Most Customers Do Not Experience Failure

  • Far too often I hear a vendor, or worse someone actually working in IT, that uses the it worked for me, or tons of customers are happy or most people never experience a problem sales tactic to push or justify a solution. This is either a thinly veiled attempt at deception or an indication that the vendor has no concept of risk. Either situation is scary.

    By definition, of course, we want to keep risk small. And in nearly anything in the real world that we undertake, risk is pretty small. The chances of slipping and falling to the point of injury in a bathroom in the US is very roughly .1% each year. That's a high risk, the riskiest place in the house, even riskier than taking the stairs. This risk is so high that we need to take special cautions when in the bathroom and often do, applying non-slip gribs to bathtubs and adding handles to the walls and so forth. But even with this high level of risk, 99.9% (three nines) of people in the US will not sustain a bathroom related injury this year.

    Risk does not imply that something bad is going to happen, nor that it is more likely to happen than not. A risky situation simply means that the likelihood of something bad happening is higher than we are comfortable with.

    Let's take Russian roulette. Assume that you have six players, six chambers, and one bullet. Each player takes a turn and after their turn the gun is passed to the next player. The overall risk is 1 in 6 or 16.7% chance of failure. This means that 83.3% of players will not lose (or will win, depending on your view.) The vast majority of Russian roulette players will not die in any given game. Yet we still consider the risk to be insanely high.
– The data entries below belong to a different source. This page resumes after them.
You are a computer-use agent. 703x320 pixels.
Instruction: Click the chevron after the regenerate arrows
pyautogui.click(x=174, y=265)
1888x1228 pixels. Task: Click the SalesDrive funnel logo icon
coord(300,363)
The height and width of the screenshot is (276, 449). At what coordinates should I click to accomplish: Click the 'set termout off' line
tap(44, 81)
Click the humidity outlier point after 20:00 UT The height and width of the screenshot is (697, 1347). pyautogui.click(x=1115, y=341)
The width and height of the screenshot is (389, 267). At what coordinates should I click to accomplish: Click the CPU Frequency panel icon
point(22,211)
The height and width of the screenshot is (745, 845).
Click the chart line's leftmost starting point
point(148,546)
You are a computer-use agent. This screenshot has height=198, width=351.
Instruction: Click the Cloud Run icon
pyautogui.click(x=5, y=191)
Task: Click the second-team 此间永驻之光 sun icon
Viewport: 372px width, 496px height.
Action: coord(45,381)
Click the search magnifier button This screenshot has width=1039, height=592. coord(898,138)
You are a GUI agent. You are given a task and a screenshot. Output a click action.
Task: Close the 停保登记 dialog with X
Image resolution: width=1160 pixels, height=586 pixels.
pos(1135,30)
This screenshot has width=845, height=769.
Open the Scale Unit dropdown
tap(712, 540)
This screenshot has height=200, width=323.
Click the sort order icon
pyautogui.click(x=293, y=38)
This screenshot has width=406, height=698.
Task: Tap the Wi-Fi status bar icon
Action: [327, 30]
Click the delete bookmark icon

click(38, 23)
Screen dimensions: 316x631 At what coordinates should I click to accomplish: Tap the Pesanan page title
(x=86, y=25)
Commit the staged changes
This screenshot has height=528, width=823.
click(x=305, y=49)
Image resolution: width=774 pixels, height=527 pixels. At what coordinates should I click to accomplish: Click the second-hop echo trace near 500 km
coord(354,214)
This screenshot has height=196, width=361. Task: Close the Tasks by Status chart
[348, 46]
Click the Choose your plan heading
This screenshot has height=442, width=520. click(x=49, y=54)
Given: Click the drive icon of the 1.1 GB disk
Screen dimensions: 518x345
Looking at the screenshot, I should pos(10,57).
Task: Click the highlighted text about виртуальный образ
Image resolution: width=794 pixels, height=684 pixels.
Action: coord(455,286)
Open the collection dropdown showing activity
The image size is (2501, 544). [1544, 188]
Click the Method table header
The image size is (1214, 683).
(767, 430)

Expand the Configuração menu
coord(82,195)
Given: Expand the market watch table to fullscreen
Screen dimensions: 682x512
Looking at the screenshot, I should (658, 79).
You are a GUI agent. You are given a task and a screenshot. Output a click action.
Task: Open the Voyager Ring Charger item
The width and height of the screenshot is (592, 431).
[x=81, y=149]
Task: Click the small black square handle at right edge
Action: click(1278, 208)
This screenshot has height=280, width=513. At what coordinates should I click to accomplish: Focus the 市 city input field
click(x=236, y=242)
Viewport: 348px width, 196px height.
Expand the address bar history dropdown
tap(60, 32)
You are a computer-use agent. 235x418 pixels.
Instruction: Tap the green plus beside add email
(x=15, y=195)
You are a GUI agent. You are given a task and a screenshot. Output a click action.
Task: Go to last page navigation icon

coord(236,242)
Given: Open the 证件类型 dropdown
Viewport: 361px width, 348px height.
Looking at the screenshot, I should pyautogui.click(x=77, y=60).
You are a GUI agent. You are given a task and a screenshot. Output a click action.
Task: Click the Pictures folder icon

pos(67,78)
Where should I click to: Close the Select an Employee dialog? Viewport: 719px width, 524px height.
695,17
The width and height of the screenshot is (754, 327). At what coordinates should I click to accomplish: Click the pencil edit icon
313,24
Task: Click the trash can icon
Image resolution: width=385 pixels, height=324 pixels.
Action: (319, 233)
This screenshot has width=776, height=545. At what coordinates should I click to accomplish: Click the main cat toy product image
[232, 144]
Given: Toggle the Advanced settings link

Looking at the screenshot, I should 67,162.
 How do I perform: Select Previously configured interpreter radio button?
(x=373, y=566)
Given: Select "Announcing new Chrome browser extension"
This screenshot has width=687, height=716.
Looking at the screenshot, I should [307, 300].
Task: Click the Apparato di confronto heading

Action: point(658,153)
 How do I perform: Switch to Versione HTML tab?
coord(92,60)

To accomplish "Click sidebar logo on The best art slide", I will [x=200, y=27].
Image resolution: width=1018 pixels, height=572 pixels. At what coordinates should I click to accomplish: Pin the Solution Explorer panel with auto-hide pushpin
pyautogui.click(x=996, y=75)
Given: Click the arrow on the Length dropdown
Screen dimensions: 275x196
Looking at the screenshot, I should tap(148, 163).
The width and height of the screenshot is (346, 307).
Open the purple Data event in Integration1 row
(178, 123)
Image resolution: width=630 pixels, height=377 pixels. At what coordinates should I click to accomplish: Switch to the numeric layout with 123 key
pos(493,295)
    Vendors, however, will often cite that "most" (which means 51% or higher) of customers do not experience catastrophic data loss, for example. As if "most" is somehow an acceptable standard. In RAID recovery, for example, we normally consider anything less than three nines of reliability during a resilver operation to be unacceptably low and four nines to be more of a standard goal. When a failed disk has been replaced, failure to recover should be less than one in every one thousand array recoveries.

    SAN is a place where we see this often (and we saw this this week.) With anecdotal evidence showing that there may be SAN-induced outages or dataloss impacts nearly 50% of all customers, the vendor does not respond with reasonable risk numbers but simply states that "most" customers (51%) have not reported those issues. That's a staggering statement when we really think about it. When buying a high cost, fully "redundant" SAN, most customers believe that they are buying reliability into the five and six nines ranges, but the vendors may be selling them figures so low that by any normal standard we'd simply call them "non-working."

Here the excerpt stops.